Brandoverslag
Indien er geen afdichting in een sparing wordt aangebracht zullen de vlammen vrij door de sparing gaan en de brand aan de andere zijde van de sparing doorzetten. Het afdichten van de ruimte tussen de leiding en de constructie alleen is niet voldoende. Indien er voldoende hitte ontstaat kan het materiaal wegsmelten of wegbranden waardoor alsnog een opening ontstaat. Of het materiaal kan de hitte door geleiding aan de andere zijde van de constructie dusdanig heet maken dat zelfontbranding kan ontstaan.
Brandmanchetten
Indien we kunststof leidingen doorvoeren zal het materiaal erg snel wegbranden of smelten. Om brandoverslag tegen te gaan plaatsen we een brandmanchet om de leiding. Dit ter plaatse van de brandwerende constructie. De brandmanchet zal door de brand opschuimen en de brandwerende constructie afdichten en voor brandoverslag behoeden.

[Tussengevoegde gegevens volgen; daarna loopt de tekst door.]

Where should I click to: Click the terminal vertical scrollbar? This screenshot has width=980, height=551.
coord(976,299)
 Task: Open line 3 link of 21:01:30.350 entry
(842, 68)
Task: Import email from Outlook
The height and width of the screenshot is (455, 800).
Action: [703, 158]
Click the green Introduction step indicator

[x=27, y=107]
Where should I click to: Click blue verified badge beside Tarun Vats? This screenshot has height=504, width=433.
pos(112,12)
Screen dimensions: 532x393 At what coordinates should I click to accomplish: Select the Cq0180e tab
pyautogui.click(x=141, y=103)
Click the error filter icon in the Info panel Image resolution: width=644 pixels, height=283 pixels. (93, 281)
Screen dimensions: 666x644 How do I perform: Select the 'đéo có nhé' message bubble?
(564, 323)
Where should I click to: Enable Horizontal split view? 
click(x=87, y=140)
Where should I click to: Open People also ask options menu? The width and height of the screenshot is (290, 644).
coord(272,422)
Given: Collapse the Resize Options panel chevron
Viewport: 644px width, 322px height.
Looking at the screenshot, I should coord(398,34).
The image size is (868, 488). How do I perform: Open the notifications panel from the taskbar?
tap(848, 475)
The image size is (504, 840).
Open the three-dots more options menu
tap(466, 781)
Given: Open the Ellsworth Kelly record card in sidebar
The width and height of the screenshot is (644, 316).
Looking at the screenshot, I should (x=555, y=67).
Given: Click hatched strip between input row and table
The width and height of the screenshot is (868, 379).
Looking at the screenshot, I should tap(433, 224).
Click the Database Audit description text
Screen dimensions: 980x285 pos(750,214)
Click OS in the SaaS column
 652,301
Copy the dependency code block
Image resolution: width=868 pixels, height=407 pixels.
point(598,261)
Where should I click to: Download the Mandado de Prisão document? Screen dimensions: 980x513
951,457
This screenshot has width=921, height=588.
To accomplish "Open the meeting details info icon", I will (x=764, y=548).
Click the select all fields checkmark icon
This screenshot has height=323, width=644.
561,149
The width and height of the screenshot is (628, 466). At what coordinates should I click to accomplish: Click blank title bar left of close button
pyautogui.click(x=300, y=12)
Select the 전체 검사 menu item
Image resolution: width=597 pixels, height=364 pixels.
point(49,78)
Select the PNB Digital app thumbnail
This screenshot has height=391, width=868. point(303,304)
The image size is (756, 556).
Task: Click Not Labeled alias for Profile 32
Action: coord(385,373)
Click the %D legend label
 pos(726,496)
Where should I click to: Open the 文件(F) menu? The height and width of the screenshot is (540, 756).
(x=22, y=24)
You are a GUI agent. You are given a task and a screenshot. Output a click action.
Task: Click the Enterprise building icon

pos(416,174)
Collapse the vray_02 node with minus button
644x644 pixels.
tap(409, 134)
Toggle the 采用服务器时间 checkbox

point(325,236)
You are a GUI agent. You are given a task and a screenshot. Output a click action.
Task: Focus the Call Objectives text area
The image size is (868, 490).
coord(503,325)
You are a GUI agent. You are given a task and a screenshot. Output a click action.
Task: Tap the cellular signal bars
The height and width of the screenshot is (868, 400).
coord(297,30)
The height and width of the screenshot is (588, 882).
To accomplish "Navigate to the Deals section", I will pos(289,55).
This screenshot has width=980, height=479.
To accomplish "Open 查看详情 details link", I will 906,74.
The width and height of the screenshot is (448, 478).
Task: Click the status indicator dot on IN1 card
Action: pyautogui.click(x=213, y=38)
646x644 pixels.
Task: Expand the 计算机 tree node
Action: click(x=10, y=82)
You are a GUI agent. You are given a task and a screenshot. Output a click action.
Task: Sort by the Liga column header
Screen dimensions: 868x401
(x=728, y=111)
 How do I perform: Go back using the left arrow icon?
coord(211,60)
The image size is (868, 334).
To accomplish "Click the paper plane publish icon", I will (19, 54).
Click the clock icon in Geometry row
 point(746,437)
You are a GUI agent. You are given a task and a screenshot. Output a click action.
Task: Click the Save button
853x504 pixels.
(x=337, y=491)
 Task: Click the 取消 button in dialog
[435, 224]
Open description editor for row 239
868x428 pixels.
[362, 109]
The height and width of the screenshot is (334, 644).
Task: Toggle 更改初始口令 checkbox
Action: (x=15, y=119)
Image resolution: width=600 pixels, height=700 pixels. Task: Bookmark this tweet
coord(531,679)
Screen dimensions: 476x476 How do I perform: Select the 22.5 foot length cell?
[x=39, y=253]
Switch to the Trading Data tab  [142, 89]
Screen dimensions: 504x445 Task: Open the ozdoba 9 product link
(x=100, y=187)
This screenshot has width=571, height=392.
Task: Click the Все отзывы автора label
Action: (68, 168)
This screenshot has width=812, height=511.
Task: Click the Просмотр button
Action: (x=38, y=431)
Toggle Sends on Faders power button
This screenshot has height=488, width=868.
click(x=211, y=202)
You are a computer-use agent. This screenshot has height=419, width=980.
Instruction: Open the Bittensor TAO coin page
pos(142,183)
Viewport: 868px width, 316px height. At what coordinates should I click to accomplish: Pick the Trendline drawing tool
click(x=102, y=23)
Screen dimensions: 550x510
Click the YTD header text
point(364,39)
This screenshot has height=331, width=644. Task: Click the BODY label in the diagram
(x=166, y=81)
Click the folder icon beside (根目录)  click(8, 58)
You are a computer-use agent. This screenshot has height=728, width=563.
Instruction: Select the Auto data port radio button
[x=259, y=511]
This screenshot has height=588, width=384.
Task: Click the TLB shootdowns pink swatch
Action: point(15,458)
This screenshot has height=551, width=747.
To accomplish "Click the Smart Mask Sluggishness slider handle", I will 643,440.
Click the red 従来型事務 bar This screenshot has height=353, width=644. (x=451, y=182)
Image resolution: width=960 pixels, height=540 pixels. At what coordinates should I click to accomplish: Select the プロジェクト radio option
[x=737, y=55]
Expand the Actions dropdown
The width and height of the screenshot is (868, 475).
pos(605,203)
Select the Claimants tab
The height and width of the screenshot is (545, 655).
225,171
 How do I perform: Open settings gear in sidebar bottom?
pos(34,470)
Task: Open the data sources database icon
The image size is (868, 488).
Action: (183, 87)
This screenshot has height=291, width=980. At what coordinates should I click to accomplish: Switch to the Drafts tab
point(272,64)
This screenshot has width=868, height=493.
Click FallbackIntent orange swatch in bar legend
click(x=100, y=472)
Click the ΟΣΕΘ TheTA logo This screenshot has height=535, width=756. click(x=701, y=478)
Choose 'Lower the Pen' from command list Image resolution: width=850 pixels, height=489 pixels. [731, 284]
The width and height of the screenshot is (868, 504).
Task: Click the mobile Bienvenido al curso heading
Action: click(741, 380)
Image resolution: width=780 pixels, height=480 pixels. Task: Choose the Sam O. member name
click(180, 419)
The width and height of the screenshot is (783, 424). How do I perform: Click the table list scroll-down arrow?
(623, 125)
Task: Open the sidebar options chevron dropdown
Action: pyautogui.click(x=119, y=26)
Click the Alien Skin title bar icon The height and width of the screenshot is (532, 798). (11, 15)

Leiding en kabeldoorvoeren
De ruimte tussen de constructie en de leiding/, en-of kabeldoorvoer wordt gedicht met een brandwerend materiaal. De sparing wordt vervolgens afgewerkt met een kit en-of verflaag die bij brand eveneens opschuimt om de eventueel ontstane opening af te dichten. Hierbij heeft de kit of verflaag als belangrijkste taak de hitteoverdracht tegen te gaan.
Luchtkanalen
Luchtkanalen zijn meestal relatief groot en doordat hier een mechanische luchtstroom in zit, behoeft dit extra aandacht. De vlammen zouden anders door de invloed van de ventilator het kanaal ingezogen of geblazen kunnen worden. Hierdoor moet buiten de brandwerende afdichting rondom het kanaal alsnog een brandklep geplaatst worden om de brandoverslag tegente gaan. De klep is voorzien van een veerbelasting die tegen gehoudenwordt door een smeltpatroon. Indien de smeltpatroon door de hitte (68 °C) doorbreekt sluit de klep waardoor de brand gecompartimenteerd wordt.